Pernas de Paulo
Pernas de Paulo
Muito difícil acompanhar as pernas literárias de Paulo Miranda, um dos melhores Recantistas. Já andei de pernas de pau e nadei de pés de pato e sei que vira covardia disputar com quem não usa esses artifícios. O Paulo, sem artifícios que não o extraordinário conhecimento do idioma e incomparável senso de humor, a uma velocidade incrível, produz textos de excelente qualidade, num estilo ora clássico, ora saborosamente popular, quase em dialeto pitanguiense, ou pitanguês, como está sendo batizado. Em todo caso, acho melhor etiquetar esse socioleto como brumadês, dialeto exclusivo da freguesia de São Gonçalo do Brumado, de modo a não melindrar o amigo com o imperialismo cultural e colonial da Velha Serrana. É para "sungar" o nível, como se diz naquela terrinha, a Macondo mineira!
Por isso, além da prodigalidade da produção, é impossível competir com ele quando os temas são a infância em Brumado e os primeiros anos de Pitangui, do que guarda lembranças vivas, exagerando nos detalhes. Dá até pra cheirar as jabuticabas, as mangas, as mixiricas, as flores dos jardinzinhos bem cuidados, esgueirar-se das cercas de mandacaru, enxergar os boizinhos entrelaçando as telas de arame, as mulatas-da-sala enfeitando as calçadas de pedra ou de chapisco, à porta das casas modestas, como a da gente humilde daquela canção popular. Dá quase para ver de novo a meninada nadando na Maria Garupa, no Rio São João, o incenso perfumando a igreja na hora da reza ou a coroação da Virgem em pleno friozinho de maio, as famílias na porta das casas conversando ou escutando rádio.

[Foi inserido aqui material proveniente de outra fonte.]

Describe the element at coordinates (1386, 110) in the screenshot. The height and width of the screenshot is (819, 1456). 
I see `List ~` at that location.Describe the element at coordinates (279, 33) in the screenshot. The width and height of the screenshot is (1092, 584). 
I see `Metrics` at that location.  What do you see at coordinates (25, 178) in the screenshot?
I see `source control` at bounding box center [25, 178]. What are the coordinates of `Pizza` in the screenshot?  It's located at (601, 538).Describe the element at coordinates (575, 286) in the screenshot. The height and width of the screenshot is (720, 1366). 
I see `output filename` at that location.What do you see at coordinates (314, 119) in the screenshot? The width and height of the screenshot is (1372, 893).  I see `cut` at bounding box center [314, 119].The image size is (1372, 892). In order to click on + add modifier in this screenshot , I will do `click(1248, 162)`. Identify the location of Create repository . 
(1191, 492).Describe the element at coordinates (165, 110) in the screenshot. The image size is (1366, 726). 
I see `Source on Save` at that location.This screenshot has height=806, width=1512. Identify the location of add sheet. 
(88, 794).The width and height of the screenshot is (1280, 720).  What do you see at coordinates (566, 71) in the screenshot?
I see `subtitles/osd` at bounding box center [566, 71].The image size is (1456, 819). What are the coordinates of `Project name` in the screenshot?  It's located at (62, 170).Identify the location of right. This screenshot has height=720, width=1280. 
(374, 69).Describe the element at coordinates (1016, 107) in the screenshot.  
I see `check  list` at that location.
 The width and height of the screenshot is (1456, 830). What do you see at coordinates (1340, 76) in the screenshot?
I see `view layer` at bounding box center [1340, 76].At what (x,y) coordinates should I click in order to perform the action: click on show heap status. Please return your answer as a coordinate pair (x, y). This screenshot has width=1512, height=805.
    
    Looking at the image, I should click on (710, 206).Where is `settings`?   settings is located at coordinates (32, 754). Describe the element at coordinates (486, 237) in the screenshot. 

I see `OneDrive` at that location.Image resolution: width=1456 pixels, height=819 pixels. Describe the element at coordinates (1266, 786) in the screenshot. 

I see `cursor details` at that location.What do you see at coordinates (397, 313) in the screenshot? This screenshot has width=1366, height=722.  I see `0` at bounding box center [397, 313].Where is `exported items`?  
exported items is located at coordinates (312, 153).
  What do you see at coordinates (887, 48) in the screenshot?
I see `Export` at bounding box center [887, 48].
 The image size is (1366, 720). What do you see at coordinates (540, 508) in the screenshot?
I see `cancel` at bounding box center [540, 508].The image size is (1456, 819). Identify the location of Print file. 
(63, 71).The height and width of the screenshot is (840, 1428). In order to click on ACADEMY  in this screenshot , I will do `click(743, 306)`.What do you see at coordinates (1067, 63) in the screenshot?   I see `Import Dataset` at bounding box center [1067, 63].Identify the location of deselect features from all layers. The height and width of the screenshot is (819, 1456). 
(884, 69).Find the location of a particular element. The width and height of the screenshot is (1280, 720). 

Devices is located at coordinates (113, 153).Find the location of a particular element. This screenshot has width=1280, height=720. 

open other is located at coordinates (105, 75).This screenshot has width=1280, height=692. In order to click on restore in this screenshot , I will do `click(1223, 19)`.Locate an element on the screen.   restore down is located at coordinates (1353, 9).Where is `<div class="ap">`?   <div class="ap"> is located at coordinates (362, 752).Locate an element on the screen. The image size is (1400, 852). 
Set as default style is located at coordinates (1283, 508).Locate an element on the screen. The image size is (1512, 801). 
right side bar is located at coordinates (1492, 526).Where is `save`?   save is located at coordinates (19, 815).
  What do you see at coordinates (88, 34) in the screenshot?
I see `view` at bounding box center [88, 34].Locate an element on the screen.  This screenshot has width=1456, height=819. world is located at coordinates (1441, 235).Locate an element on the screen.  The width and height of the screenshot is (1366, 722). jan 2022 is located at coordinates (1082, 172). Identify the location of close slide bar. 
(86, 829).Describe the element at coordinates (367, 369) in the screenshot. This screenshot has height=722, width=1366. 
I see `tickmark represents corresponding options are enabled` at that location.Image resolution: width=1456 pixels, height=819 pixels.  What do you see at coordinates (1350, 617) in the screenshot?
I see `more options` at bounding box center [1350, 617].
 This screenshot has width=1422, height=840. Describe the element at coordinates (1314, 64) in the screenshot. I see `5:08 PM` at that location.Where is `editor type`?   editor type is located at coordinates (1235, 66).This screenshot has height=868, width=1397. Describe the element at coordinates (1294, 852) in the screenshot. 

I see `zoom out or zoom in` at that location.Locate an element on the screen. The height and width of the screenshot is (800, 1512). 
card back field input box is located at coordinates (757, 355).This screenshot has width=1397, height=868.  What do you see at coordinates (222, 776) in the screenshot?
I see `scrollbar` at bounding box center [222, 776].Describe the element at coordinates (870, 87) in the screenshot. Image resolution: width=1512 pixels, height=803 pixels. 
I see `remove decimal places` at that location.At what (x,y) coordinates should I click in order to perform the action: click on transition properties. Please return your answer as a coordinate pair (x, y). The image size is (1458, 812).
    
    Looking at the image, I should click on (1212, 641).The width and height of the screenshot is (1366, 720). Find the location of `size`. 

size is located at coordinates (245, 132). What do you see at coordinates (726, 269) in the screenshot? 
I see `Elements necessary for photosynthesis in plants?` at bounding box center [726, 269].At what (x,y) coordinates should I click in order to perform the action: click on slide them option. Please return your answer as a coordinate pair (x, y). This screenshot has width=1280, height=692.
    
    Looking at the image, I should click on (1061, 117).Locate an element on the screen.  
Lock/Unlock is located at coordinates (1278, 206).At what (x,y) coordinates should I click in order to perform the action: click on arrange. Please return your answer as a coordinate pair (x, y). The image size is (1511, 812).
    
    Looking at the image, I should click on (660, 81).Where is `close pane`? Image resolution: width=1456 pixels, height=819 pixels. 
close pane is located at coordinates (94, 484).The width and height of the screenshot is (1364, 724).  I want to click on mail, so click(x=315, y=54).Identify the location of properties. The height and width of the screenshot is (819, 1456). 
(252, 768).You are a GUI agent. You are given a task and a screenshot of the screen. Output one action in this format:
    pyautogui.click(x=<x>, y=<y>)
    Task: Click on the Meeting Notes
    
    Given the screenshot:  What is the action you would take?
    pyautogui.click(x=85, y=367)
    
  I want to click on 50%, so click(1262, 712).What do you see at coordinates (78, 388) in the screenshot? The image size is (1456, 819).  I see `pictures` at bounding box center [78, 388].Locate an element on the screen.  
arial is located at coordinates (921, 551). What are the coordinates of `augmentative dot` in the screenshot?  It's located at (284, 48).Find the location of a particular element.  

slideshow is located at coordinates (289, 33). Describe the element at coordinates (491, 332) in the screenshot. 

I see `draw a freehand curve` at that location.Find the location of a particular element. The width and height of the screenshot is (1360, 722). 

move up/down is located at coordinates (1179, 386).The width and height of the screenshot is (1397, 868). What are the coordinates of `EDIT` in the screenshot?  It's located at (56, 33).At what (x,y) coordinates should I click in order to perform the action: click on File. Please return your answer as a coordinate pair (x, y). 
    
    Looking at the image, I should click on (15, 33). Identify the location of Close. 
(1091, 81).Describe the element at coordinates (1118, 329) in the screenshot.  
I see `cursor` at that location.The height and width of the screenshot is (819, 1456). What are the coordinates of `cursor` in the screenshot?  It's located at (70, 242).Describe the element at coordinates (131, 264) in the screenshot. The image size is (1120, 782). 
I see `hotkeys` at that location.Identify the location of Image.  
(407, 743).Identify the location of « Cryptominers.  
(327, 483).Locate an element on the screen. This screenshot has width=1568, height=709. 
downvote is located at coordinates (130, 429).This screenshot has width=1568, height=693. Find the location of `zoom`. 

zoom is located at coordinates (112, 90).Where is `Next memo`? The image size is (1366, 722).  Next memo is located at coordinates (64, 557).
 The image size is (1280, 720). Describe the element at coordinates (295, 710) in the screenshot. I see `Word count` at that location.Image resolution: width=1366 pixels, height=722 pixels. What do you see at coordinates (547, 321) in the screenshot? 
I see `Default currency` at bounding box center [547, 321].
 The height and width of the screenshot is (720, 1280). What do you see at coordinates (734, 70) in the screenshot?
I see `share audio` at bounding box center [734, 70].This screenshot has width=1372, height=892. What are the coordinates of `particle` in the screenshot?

Dá também para escutar de novo o trem-de-ferro apitando na curva do Pitaceso, indo ou voltando de Belo Horizonte, e recordar as relações umbilicais entre a fábrica de tecidos e os habitantes do povoado.
Como uma sugestão de deliciosa crônica, não posso deixar de recomendar o "Galim Galinzé". É fantástico, em todos os sentidos.
Continua, Paulo, que os leitores agradecem!